Exercise requirements –
Copy out the text of every entry below word for word, leaving out the pictures.

Pointing data for screenshots:
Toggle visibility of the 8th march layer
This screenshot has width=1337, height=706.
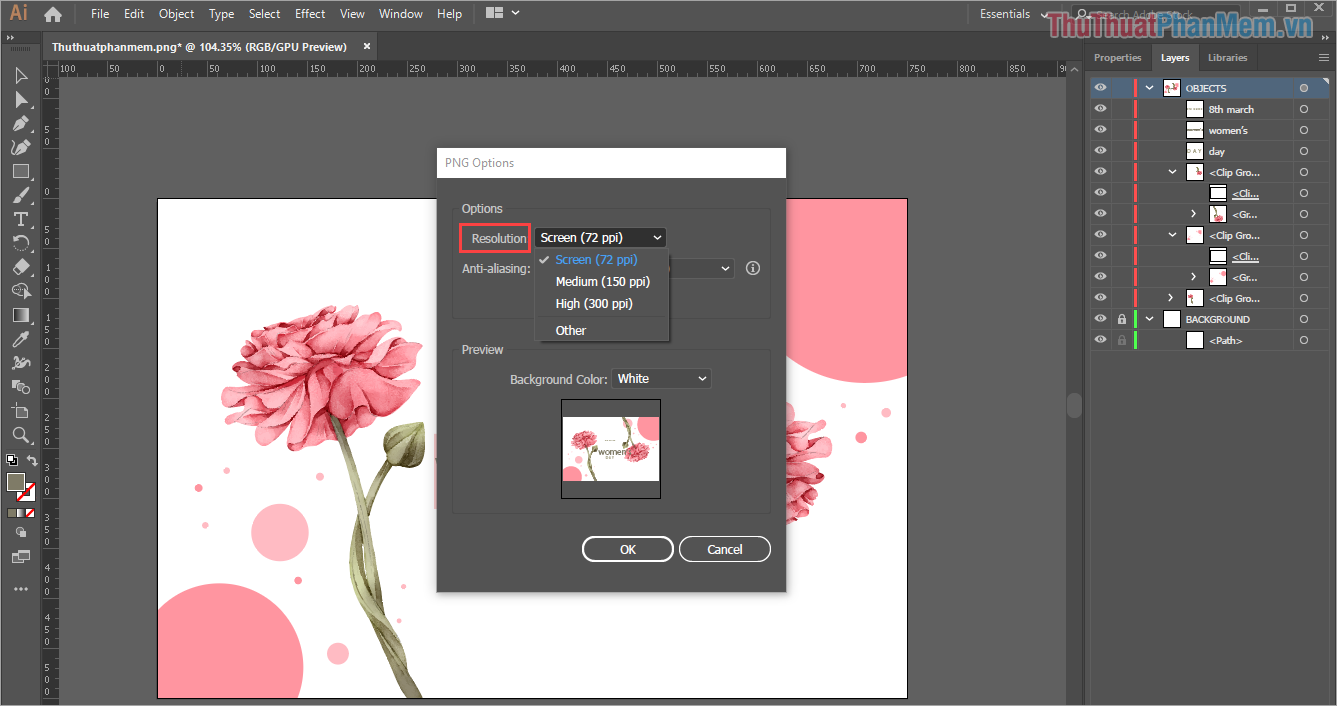(x=1100, y=108)
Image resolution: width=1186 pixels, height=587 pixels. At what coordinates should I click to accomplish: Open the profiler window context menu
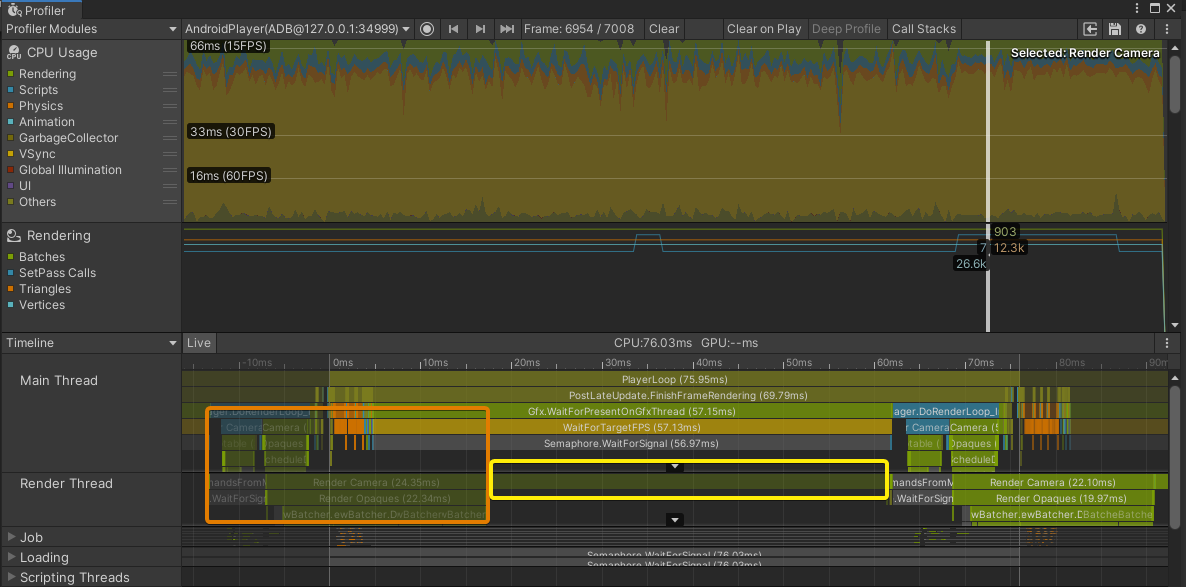point(1167,29)
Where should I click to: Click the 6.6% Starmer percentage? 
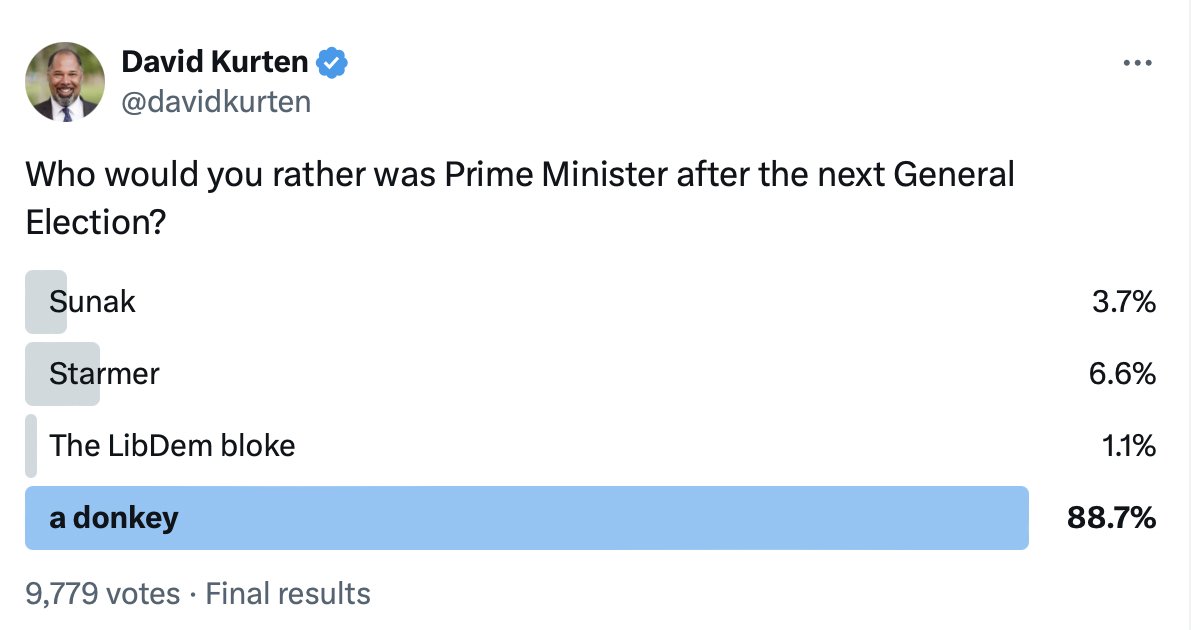[1122, 374]
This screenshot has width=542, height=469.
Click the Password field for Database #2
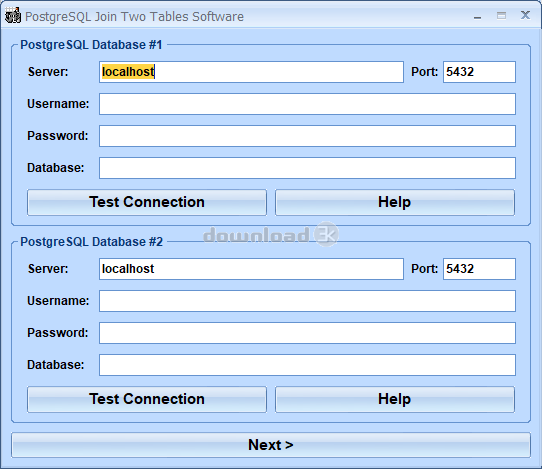307,333
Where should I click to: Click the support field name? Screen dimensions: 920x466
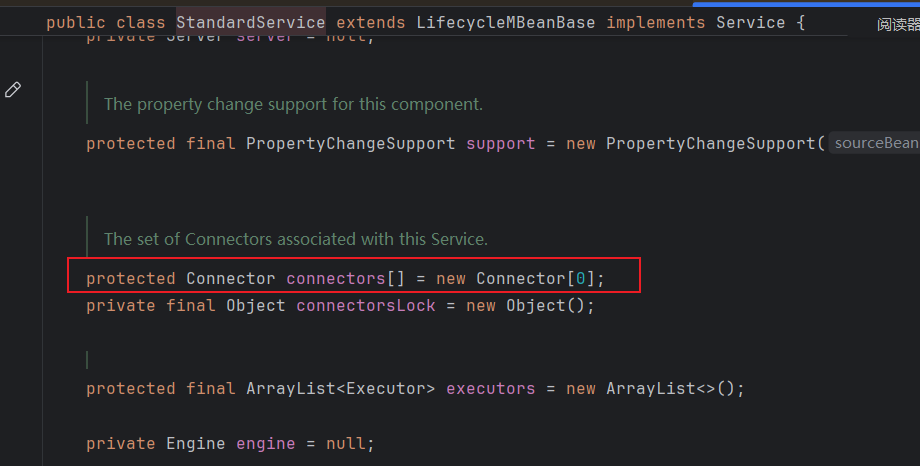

Task output –
Toggle visibility of the 8th march layer
This screenshot has width=1337, height=706.
(x=1100, y=108)
Image resolution: width=1186 pixels, height=587 pixels. At what coordinates should I click to accomplish: Open the profiler window context menu
point(1167,29)
Where should I click to: Click the 6.6% Starmer percentage? 
[1122, 374]
This screenshot has width=542, height=469.
Click the Password field for Database #2
307,333
Where should I click to: Click the support field name? Screen dimensions: 920x466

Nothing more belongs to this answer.